Affordable Housing

“The task is monumental…however, brick by brick and heart to heart, we can build a better future.” Maya Angelou


Stable and affordable housing matters in Durham. The data is clear- poverty and the absence of affordable housing render many people homeless and housing insecure –so we must strive to keep the beauty of Durham’s diversity and not lose it to exclusion of the growth of downtown. We must preserve the option for people to remain in their home neighborhoods and not be priced out by new development. We must act today to prepare the affordable housing for the future. Durham has a unique opportunity to learn from lessons passed and make affordable housing a priority as well as new home ownership an option. However, we cannot and should not do it alone. With the Housing Authority as the lead and responsible agent, joint by the number of housing organizations, churches and residents we have an opportunity to do more to meet the needs. Now is the time to make Durham a great place to live for all citizens by taking the bold step to provide the land, resources and development of quality affordable homes for rent and purchase in all communities for all people throughout the City of Durham.

  • Develop housing and economic development mandatory policies for development that promote inclusionary policies, mixed-income, and racially balanced communities.
  • Develop a housing strategy inclusive of the Housing Authority, County and City approved by the citizens.
  • Revise current strategic plans of the City to meet the immediate affordable housing shortage plans of Durham’s low-income citizens within 2 years and hold the City accountable for reaching the development goals.
  • Continue the penny tax initiative – consider strategies like a trust fund to leverage/generate additional revenues.
  • Implement policy for public land use along transit lines to incorporate affordable housing and mixed use developments.
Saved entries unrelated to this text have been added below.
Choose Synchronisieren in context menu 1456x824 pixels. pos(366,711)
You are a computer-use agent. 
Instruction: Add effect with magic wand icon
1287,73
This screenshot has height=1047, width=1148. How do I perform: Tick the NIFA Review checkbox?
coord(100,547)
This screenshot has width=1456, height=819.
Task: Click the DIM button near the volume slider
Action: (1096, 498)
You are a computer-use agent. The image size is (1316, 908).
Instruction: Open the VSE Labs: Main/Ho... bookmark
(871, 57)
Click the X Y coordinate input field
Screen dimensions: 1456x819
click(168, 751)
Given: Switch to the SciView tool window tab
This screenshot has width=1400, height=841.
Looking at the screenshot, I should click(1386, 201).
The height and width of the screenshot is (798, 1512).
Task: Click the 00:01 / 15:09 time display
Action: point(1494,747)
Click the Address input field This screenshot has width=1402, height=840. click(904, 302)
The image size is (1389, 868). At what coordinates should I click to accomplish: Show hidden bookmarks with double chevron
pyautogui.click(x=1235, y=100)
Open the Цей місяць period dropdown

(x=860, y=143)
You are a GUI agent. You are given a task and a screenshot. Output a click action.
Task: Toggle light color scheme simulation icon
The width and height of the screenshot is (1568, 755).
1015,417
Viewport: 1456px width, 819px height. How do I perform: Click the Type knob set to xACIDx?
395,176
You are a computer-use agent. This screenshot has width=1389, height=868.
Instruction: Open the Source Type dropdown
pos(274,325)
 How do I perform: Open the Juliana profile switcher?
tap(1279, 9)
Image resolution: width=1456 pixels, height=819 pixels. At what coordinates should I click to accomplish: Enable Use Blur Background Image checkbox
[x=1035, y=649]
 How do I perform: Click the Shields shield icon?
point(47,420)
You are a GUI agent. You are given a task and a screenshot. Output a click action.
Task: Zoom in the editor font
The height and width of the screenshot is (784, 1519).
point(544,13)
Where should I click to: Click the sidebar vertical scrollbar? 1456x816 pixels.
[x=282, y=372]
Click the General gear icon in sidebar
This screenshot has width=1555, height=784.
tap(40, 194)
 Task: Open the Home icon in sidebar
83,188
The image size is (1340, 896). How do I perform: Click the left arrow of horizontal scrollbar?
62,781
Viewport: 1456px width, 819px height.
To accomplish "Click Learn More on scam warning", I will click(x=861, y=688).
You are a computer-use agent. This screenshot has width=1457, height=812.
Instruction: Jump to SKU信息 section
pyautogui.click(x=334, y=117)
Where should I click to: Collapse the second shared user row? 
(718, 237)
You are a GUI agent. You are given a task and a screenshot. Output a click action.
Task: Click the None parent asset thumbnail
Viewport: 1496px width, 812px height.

  • For every 100 very low-income renter household, there are only 79 rental affordable units available.
  • 27,000 cost burdened households are paying over 30% of their income for housing—of these 15,000 are severely housing cost burdened, paying over 50% of their income for housing.
  • On any given night approximately 750 Durham residents are homeless.
  • Very low-income households, particularly renters concentrated in Central Durham are being displaced due to the growth, rent escalation and cost of homes.